朱明水看向賈東亮,賈東亮的眉頭早已擰成了一個疙瘩,丁長生接著說道:「賈主席,他能監控我,也一樣能監控別人,公權力的利用,到底哪裡是個界限,這很難界定,而且一般人還不知道自己被監視了,要不是我還有幾個朋友,我也不知道自己從進入江都就被盯死了」。
「看來這位陳部長真的是很關心你啊」。賈東亮說道。
「不是這位陳部長關心我,是江都市公司董事長陳董關心我,他把陳漢秋在北原監管所離奇死亡的事怪到了我頭上,要不是我干涉,他和中北省公司副總裁柯北早就把這事操作完了,可能現在陳漢秋早已去國外逍遙去了」。丁長生說道。
「那這事真的和你有關係嗎?」賈東亮問道。
「要說沒關係是我撒謊,我告訴他們,這個事件必須要公平公正的審判,要不然多少年後,你們這些負責人都要被追究責任,所以他們沒轍,一再的想要把我也消滅掉,算了,這裡面的事太多了,我要是都說了,一定會顛覆你們對陳煥山的瞭解」。丁長生說道。

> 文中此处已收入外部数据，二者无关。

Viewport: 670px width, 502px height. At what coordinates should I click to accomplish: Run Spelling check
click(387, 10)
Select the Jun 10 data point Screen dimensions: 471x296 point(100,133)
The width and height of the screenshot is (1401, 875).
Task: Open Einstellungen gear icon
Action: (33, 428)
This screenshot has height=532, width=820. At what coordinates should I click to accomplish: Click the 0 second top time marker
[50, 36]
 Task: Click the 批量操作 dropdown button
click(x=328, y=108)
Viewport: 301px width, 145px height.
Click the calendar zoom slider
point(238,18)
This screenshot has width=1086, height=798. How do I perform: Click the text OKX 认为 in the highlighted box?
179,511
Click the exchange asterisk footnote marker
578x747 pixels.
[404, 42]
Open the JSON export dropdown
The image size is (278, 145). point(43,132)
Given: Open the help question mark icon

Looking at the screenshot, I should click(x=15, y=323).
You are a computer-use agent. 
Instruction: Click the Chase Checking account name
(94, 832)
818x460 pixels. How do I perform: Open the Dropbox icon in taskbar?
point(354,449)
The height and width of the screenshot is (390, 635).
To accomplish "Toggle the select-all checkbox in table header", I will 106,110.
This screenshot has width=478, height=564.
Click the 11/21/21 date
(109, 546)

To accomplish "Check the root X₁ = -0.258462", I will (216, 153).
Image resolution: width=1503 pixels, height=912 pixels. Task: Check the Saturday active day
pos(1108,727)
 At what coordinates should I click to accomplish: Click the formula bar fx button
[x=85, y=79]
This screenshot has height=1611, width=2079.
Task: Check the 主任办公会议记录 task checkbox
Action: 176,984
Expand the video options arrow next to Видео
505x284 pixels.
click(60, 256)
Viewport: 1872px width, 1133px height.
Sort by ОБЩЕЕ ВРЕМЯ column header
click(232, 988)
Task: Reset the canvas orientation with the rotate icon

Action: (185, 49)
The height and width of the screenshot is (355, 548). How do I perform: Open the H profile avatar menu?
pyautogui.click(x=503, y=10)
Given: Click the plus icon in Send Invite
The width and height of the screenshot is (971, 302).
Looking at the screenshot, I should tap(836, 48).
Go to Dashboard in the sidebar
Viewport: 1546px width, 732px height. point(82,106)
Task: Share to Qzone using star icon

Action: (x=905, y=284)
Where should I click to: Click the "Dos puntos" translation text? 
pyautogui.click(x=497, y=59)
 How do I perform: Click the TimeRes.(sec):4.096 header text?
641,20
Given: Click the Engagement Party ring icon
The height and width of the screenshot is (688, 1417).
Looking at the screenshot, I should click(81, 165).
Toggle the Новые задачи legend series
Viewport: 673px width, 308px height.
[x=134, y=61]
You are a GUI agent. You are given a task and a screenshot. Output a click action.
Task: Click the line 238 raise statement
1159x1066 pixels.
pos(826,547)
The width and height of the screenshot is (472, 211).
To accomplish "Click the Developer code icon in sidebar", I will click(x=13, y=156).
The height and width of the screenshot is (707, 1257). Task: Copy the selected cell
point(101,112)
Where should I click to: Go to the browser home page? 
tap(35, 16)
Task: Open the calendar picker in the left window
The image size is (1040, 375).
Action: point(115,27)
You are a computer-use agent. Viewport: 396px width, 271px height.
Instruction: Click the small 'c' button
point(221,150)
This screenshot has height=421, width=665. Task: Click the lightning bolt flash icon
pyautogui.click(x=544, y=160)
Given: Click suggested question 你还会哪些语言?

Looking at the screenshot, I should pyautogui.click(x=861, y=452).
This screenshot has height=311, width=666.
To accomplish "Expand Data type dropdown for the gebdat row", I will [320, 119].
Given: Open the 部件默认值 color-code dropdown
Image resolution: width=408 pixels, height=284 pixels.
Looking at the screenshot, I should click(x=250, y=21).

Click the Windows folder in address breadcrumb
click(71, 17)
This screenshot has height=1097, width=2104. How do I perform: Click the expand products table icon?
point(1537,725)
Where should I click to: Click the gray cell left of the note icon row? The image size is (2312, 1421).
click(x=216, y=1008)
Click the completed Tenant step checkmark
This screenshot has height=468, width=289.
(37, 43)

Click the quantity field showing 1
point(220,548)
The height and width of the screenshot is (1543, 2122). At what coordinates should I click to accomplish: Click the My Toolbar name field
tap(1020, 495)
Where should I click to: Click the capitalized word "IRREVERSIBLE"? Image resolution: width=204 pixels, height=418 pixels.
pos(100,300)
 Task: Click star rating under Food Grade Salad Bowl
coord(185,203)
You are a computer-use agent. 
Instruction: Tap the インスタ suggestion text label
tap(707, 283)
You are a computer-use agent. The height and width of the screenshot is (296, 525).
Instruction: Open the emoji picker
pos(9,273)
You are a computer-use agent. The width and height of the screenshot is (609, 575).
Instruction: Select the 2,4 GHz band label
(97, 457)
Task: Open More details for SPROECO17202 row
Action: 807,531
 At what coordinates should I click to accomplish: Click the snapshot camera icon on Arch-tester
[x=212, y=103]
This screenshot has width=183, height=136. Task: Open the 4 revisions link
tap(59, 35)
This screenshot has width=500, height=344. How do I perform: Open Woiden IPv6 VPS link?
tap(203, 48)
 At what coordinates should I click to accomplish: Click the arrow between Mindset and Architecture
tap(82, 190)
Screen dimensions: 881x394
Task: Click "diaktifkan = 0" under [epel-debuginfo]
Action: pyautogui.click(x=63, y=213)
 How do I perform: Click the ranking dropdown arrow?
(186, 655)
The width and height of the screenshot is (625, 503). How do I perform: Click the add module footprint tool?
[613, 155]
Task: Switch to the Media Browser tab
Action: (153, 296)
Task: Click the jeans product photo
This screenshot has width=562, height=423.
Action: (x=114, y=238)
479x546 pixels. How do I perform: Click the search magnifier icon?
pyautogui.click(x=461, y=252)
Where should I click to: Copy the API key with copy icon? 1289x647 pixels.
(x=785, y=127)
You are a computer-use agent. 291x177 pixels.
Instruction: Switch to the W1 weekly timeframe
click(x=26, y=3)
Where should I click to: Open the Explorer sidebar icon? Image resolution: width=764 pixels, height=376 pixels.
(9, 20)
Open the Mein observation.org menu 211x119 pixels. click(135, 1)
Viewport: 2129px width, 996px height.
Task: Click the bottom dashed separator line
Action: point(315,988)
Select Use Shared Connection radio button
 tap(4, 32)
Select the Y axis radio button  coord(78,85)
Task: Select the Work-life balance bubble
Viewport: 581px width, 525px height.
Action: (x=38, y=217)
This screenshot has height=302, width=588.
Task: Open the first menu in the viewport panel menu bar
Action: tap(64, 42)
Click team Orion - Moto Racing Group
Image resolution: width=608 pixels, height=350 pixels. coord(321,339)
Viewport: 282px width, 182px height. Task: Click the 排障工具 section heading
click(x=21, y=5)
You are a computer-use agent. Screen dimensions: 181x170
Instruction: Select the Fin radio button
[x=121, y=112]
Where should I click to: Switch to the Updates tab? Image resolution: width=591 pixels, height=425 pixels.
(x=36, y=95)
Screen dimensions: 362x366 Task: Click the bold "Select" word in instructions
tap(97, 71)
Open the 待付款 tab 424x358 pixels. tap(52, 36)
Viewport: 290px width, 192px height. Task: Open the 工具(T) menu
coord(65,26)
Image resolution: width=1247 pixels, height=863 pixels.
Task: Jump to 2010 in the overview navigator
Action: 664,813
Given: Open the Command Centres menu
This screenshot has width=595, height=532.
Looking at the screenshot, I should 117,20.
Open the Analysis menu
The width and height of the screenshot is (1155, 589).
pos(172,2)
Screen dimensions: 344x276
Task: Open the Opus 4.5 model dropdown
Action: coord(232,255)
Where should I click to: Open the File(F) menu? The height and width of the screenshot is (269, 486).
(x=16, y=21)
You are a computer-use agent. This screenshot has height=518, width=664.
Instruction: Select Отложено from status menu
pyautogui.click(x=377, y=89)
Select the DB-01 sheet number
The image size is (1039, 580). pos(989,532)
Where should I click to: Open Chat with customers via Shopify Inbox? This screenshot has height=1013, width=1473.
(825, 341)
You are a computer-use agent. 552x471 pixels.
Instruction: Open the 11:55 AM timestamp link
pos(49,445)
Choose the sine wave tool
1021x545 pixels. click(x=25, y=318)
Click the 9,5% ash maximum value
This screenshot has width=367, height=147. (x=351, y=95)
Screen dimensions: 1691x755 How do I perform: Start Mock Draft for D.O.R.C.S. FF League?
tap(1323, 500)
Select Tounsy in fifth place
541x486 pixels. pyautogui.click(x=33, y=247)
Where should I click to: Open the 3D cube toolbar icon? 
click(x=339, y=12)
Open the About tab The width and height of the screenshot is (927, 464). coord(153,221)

丁長生離開了朱明水家,但是賈東亮沒走,他是一個小時後又離開的,此時丁長生還在街上晃悠,走走停停,去了顧曉萌家所在的地方,給顧曉萌打了個電話,剛剛到家,丁長生下了車,進了樓道里。
「立刻查這裡,看看他在這裡認識誰,其他人都給我待命,我說出勤,立刻出勤」。陳開春有些興奮,陳煥山給他的命令是一定不能讓丁長生在江都待的肅靜了,只要是有機會就搞他一下子。
現在機會來了,這麼晚了丁長生不回家,偷偷摸摸去了這麼一個居民區,很明顯,要是和男的見面,不會去家裡,所以,這個人一定是個女人,而且還得是一個獨居的女人。
陳開春立刻打電話彙報給了陳煥山,陳煥山沒說別的,讓他自己看著辦,可是就在此時,丁長生居然和一個女人出來了,看樣子是要出去的架勢。
「立刻調動街上的攝像頭,緊緊跟著他們,看看他們到底要去哪裡,一定不能把人跟丟了」。陳開春叉著腰,一副指揮若定的樣子。
賈東亮坐在後座上,想著剛剛丁長生說的那些事,於是說道:「拐個彎,去市公司安保部指揮中心」。賈東亮說道。
汽車一直開到了門口,門衛也認出來是省公司董事會的車,此時助理下車說道:「省公司董事會賈主席臨時查崗,不許打電話通知,要是走漏了訊息,一律按照洩露秘密處分」。
門衛面面相覷,汽車已經停到了大廳前,而助理還沒下車開門,賈東亮自己就先下去了。
因為是晚上了,所以除了指揮大廳裡,其他辦公室基本沒人了,賈東亮和助理一起到了指揮大廳門口,這才遇到一個出來上廁所的人,遇到了賈東亮後一臉的驚訝,助理噓了一聲,示意這人離開。
賈東亮站在門口,看著大螢幕上丁長生碩大的照片掛在正中間,一塊塊螢幕顯示著丁長生的車到了什麼位置,然後是丁長生下車和誰一起進了飯店,飯店裡的攝像頭都能輕易的入侵,然後直接看到丁長生是和一個女孩吃火鍋,火鍋還沒上來,兩人有說有笑的說著什麼。